General Electric (GE) dropped 4.0% for a fourth straight day of high volume selling. At $11.27/share GE sits at a stomach-churning 9-year low.
General Electric (GE) still can’t find a bottom. The last three trading days have delivered fresh 9-year closing lows.
Source: TradingView
GE’s early June expulsion from the Dow Jones Industrial Index seemed like such natural ignition for a bottom that even CNBC’s Jim Cramer got off the fence to declare the stock a buy. At the time I proposed a lower risk method of playing a potential bottom using call options. The call option configuration certainly helped ease the pain of the recent 9-year lows. Still, with selling accelerating, the temptation to consider the conditions for a bottom is too great to resist.

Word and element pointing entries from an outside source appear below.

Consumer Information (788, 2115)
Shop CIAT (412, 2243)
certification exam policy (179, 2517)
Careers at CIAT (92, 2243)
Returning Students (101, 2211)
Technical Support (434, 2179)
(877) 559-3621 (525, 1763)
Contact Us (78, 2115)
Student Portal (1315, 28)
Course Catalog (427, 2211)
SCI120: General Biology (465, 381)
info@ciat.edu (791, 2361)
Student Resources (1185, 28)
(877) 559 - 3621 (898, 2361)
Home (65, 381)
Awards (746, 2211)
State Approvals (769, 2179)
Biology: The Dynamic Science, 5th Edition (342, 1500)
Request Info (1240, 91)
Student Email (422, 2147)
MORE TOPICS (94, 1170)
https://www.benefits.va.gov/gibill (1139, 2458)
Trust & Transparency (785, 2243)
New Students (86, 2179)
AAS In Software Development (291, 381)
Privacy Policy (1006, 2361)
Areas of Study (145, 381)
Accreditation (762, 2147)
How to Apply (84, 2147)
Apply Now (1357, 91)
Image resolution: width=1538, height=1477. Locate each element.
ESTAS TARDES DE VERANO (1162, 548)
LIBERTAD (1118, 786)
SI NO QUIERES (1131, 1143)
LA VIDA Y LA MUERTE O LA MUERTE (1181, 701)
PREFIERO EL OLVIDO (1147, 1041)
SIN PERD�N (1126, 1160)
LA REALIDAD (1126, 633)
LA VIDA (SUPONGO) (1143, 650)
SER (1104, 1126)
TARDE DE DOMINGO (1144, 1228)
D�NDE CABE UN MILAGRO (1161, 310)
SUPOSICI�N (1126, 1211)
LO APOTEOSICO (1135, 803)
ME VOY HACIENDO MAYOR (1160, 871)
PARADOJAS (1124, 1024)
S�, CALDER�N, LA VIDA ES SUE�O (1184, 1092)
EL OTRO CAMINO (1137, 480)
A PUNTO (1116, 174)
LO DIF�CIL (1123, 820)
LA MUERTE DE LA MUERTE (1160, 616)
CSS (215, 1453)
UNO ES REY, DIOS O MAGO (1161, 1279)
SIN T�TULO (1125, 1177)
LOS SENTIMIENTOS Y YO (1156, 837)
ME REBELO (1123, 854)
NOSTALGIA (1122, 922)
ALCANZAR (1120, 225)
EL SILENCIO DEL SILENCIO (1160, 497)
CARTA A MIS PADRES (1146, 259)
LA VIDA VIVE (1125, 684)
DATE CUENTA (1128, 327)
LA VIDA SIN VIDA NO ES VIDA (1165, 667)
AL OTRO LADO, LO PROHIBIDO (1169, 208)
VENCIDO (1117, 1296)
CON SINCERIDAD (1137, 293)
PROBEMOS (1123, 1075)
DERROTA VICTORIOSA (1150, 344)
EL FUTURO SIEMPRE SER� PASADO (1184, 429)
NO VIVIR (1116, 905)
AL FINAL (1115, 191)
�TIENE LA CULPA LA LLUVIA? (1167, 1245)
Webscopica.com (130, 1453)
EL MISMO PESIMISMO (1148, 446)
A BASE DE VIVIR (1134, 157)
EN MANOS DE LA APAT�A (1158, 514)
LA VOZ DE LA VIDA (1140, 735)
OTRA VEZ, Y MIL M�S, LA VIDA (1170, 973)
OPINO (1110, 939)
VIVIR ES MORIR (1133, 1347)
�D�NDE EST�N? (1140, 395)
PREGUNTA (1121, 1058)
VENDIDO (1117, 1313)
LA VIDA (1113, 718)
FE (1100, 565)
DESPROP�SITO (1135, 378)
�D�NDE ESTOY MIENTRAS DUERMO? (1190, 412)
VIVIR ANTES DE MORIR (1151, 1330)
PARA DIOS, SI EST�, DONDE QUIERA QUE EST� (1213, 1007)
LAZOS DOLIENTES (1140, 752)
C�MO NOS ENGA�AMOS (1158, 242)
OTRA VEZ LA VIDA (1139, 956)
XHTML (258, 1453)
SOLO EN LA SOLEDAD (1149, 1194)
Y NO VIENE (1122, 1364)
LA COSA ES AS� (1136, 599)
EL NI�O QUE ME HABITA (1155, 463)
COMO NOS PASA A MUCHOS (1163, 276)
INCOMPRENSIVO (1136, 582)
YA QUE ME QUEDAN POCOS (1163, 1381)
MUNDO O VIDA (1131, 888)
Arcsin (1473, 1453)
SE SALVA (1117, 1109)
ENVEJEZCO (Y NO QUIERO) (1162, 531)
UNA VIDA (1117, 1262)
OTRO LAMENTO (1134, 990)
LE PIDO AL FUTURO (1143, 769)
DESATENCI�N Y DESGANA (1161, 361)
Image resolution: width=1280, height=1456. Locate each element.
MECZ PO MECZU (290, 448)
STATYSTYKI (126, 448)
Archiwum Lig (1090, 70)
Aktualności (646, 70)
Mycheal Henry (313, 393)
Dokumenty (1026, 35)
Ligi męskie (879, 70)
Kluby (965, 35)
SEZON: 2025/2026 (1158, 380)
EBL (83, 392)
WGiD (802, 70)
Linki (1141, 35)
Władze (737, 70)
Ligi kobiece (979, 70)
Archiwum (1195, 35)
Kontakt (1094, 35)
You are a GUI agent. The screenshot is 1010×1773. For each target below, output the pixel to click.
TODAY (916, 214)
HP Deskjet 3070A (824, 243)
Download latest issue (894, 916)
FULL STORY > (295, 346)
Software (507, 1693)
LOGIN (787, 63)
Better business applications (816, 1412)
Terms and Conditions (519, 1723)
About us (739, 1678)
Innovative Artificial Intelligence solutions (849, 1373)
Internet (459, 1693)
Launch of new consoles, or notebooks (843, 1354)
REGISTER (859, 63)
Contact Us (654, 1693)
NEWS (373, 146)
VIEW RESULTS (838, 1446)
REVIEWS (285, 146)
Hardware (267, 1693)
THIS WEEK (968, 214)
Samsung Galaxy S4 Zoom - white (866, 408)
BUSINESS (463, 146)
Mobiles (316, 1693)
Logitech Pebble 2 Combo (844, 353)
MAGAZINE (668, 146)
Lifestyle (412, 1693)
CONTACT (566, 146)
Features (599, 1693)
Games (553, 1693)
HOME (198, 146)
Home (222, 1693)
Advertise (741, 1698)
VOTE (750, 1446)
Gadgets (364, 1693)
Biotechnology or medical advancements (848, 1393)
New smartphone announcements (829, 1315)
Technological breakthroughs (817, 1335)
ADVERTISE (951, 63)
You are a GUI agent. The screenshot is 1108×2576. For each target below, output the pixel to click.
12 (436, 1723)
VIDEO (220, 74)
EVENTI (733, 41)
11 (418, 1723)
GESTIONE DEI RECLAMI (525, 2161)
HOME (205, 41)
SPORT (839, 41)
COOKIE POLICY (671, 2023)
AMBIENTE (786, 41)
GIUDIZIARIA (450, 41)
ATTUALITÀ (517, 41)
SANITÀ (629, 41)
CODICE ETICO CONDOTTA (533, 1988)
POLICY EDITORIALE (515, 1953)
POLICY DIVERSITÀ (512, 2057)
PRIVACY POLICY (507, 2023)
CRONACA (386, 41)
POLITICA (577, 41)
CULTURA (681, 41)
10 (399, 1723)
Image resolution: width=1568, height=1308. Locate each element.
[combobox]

Sure enough, Guy Adami on Fast Money offered his keys for determining whether GE (or any stock) has indeed finally reached bottom:
If GE’s drop makes you want to buy the dip, @GuyAdami has tips on when to catch a falling knife. $GE pic.twitter.com/a8mvRTdH7p
— CNBC’s Fast Money (@CNBCFastMoney) September 25, 2018
I like Adami’s points. However, the title “how to catch a falling knife” is telling. Traders and investors should not actually reach out to catch a falling knife. Instead, they should step in when the risk of catching a knife is sufficiently low to make the risk worthwhile. In other words, I prefer to wait for “confirmation” that the falling knife has finished falling; I want the ground to catch the knife, not me.
Two years ago, I described this confirmation process in a piece titled “Do Not Argue With Sellers – Celebrate With Buyers.” When sellers have firm control of a stock, I want to wait for some sign of buying – like a trading day with a gain. A stronger confirmation occurs after buyers manage to establish control of the trading with a complete reversal of the most concentrated part of the sell-off. My only rare exception to the confirmation rule occurs when I have a strong conviction from some data or analysis that puts me in accumulation mode.